- The Van Doos unloading during Operation Bulldog III
- Location: Yellowknife, Northwest Territories, Canada
- Objective: Mock invasion
- Date: February 23 – March 8, 1955
- Executed by: Canadian Army

= Operation Bulldog III =

Operation Bulldog III was a military exercise held in 1955 by the Canadian Army at Yellowknife, Northwest Territories, Canada.

== Purpose ==
During the Cold War, Yellowknife Airport was a strategic point crucial to the defence of North America in the event of a Soviet invasion, as it was one of the few suitable landing spots for large aircraft in Canada's north, and was in close proximity to the Soviet Union.

== Planning ==
Recognizing this strategic importance, the Canadian Army conducted Operation Bulldog III as an exercise to prepare a response to armed invasion of Canada's north, and defend the airfield from foreign attack. Operations Bulldog I and II had taken place in other areas in Canada, predicated on similar scenarios. Operation Bulldog III was a mock invasion of Yellowknife Airport by soldiers of a battalion of the Royal 22^{e} Régiment (The Van Doos), with the defending force consisting of No.7 Company Canadian Rangers. The "Van Doos" from the 22nd were Regular Force soldiers, while the Rangers were part-time soldiers drawn from local hunters, trappers and prospectors.
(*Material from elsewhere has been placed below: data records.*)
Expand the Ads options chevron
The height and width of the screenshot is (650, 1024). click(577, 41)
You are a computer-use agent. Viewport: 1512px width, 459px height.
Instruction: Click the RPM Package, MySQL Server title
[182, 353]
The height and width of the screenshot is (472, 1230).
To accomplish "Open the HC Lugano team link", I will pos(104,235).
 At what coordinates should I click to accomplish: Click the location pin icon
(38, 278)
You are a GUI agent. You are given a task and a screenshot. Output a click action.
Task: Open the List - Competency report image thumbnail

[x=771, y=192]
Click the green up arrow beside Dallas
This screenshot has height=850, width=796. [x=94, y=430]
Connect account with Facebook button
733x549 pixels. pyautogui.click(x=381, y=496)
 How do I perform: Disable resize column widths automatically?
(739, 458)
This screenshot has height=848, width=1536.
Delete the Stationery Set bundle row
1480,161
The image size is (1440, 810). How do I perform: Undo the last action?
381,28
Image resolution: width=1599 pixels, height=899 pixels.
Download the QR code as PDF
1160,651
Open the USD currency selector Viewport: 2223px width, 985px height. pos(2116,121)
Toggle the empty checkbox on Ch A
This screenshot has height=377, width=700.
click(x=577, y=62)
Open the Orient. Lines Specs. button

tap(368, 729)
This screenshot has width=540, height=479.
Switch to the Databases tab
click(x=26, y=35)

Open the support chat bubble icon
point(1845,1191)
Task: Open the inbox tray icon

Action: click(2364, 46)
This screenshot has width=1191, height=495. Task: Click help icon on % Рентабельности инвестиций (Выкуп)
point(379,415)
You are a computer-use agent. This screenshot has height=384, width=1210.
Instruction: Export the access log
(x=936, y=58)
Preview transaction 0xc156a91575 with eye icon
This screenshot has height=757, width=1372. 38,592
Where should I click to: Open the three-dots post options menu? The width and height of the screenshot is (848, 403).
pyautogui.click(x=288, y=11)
Operation Bulldog III was designed to test the rangers' ability to hold off an invading army until conventional reinforcements could deploy to the area.

The 65 men in the Rangers were armed with Canadian-manufactured .303 Lee–Enfield rifles, and Bren light machine guns. The exercise was conducted from February 23 to March 8, 1955.

== Exercise ==
The No. 7 Company Canadian Rangers were led by John Anderson-Thompson, a commissioned officer and veteran of the First and Second World Wars. Anderson-Thompson replaced many of his office workers and store clerks with trappers, prospectors, hunters, and other outdoorsmen, as well as war veterans. He planned to hold the airport for as long as possible using delaying tactics until a force from Princess Patricia's Canadian Light Infantry from Calgary could parachute in.

In the fall of 1954, Anderson-Thomson was notified that the Department of National Defence would be putting on a refereed exercise, in which the rangers were to set up a defence and secure a drop zone that was free of enemies, so that Princess Patricia's paratroopers could land. Anderson-Thomson helped the No.7 Company Rangers to build machine gun nests around the airport, as well as a maze of snowshoe trails that would lead the enemy troops to carefully placed machine gun nests. The Van Doos expected these traps, but not Yellowknife's own air force.

On the morning of the invasion, several members of the rangers who owned airplanes were cruising around in the sky. Just as the Van Doos had finished unloading and deplaning, they swooped in and began their bombing run, dropping small bags filled with lamp black as their "bombs". The fine carbon powder got into everything the Van Doos had, including their tents, sleeping bags, and rations. The "bombing" was so successful that if real bombs had been used, the whole invading force would have been wiped out. The umpires supervising the operation declared that the rangers had won their first battle.

When the exercise resumed shortly after that, the rangers decimated the soot-covered Van Doos - who were clearly visible against the white snow - from their hidden machine gun nests. The umpires announced the rangers the victors of the second battle. The rangers were so successful that the umpires ordered them to retreat beyond the airport road, so that the Van Doos could finish unloading and set up camp. When the Van Doos were ready, the exercise was restarted, and the Van Doos were making their way slowly to the airport road when the Royal Yellowknife Air Force (RYAF) struck again. A pilot in a Stinson bush plane was in the process of pulling down the Van Doos radio antenna with his wheels, when he saw three of the Van Doos in a huddle and dropped a bag of lamp black on them. One of the people in the huddle was the Van Doos commanding officer, so they were now without a leader and without communications equipment, leading to the rangers' third win in as many hours. The umpires evened the odds by grounding the RYAF, declaring John Anderson-Thomson a casualty, and making the rangers retreat even further away from the airport, telling them to prepare for a night attack, which was also declared as a victory for the rangers.

For the final exercise, the rangers were told to secure an enemy-free zone on Back Bay for Princess Patricia's paratroopers to land. Once they landed, they followed 5 km of trail that was built by the rangers back to the airport without the Van Doos knowing they were there. Their short assault on Yellowknife Airport was successful, meaning the rangers finished Operation Bulldog III with victories in all five exercises against the best army troop in Canada.